Task details:
An exact transcription is needed, starting with the line that contains "By submitting this form I agree to (388, 372)" and ending with the last line of the records.

Items listed in a dataset:
----
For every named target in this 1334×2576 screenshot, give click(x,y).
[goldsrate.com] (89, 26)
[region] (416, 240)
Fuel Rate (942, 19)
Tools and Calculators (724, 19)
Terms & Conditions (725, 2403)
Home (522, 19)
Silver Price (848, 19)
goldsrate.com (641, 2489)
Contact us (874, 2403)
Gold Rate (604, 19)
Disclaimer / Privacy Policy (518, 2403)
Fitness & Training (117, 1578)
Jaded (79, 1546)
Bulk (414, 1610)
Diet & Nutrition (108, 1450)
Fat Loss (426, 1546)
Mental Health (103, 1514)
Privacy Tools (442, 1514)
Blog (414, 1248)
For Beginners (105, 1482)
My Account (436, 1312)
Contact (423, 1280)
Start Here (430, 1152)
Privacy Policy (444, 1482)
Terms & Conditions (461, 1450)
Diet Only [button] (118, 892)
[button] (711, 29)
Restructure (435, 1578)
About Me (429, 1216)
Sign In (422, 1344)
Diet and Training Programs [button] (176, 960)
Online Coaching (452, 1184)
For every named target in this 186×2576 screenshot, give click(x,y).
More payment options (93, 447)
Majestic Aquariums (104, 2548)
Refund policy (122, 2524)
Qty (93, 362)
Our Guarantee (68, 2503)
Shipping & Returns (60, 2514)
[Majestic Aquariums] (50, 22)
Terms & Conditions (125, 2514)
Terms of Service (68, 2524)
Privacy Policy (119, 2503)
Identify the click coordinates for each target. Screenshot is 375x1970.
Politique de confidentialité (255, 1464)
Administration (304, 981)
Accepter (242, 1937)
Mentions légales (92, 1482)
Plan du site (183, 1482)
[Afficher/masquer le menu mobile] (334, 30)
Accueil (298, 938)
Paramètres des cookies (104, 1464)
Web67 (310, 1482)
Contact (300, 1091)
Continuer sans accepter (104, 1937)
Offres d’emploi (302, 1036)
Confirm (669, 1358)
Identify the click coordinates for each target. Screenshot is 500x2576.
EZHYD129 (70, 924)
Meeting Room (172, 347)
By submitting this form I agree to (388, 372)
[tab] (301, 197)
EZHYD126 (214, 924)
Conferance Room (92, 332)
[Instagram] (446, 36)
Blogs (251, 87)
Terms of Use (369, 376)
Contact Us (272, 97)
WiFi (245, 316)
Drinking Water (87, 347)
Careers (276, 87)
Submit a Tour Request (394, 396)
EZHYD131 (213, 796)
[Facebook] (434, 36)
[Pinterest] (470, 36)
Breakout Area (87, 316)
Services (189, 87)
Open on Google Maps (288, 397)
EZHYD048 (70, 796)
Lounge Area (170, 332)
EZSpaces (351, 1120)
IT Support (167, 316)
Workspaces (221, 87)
----
Solution to the problem:
By submitting this form I agree to (388, 372)
[tab] (301, 197)
EZHYD126 (214, 924)
Conferance Room (92, 332)
[Instagram] (446, 36)
Blogs (251, 87)
Terms of Use (369, 376)
Contact Us (272, 97)
WiFi (245, 316)
Drinking Water (87, 347)
Careers (276, 87)
Submit a Tour Request (394, 396)
EZHYD131 (213, 796)
[Facebook] (434, 36)
[Pinterest] (470, 36)
Breakout Area (87, 316)
Services (189, 87)
Open on Google Maps (288, 397)
EZHYD048 (70, 796)
Lounge Area (170, 332)
EZSpaces (351, 1120)
IT Support (167, 316)
Workspaces (221, 87)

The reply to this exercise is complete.